Mixing of anthropogenic pollution with stratospheric ozone: A case study from the North Atlantic wintertime troposphere

Abstract
As part of the North Atlantic Regional Experiment (NARE), instrumentation for the measurement of O3 and CO was included on research flights conducted by the National Oceanic and Atmospheric Administration WP‐3D Orion aircraft from St. John's, Newfoundland, Canada, and Keflavik, Iceland, from February 2 to 25, 1999. These flights sampled the lower troposphere over the western North Atlantic Ocean. One significant feature observed during these flights was the close proximity of air masses with contrasting source signatures: high levels of anthropogenic pollution immediately adjacent to elevated O3 of stratospheric origin. Here we present a case study showing the most pronounced example of this proximity, which was associated with a frontal passage across North America and out into the North Atlantic region.
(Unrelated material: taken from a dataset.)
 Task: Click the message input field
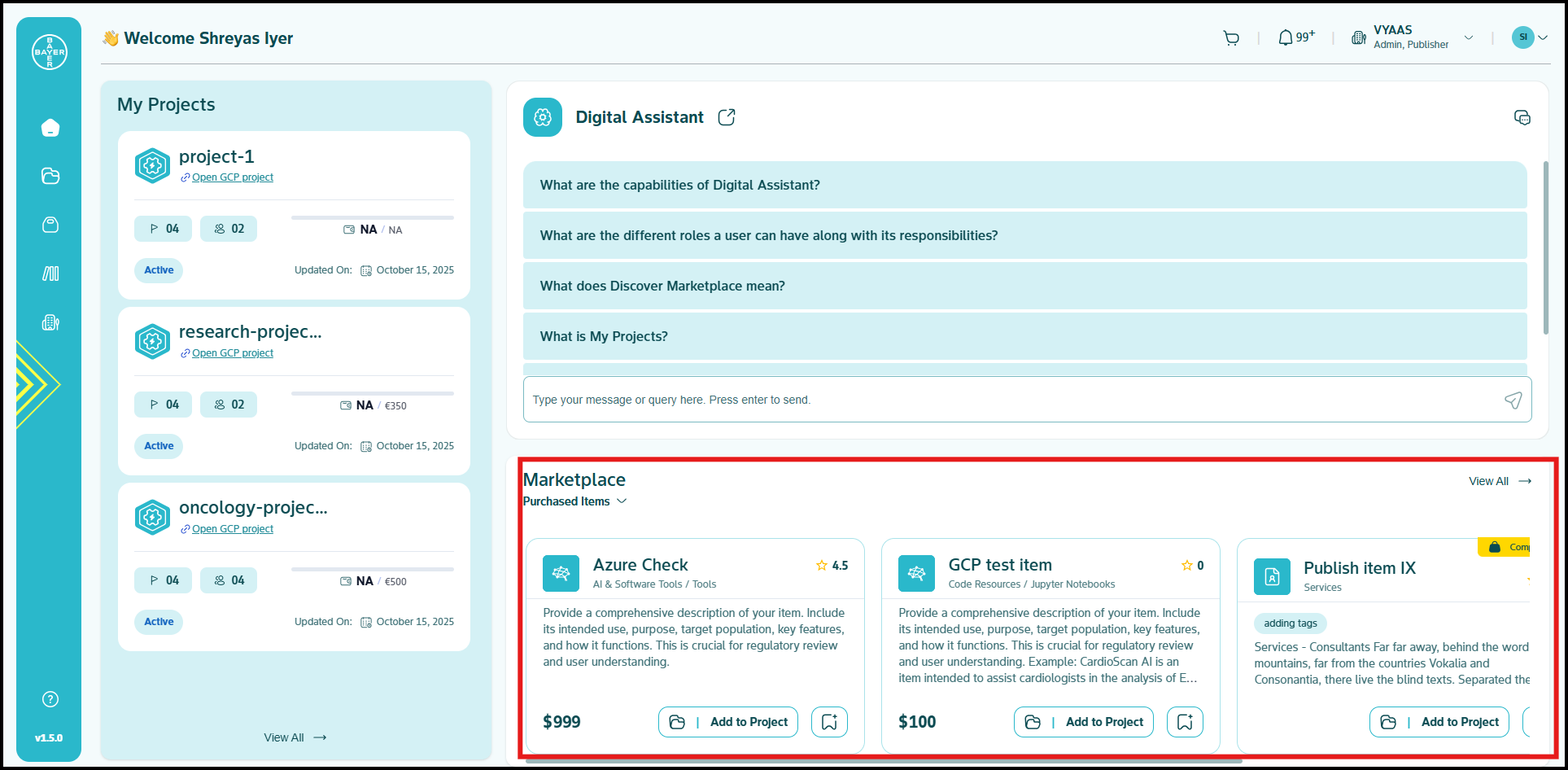1009,400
Trajectory analyses and satellite imagery are used to investigate the transport mechanisms that create the interleaving of air masses from the different sources. One important chemical feature was noted: in air masses with differing amounts of anthropogenic pollution admixed, O3 was negatively correlated with CO, which indicates that emissions from surface anthropogenic sources had reduced O3 in this wintertime period, even in air masses transported into the free troposphere.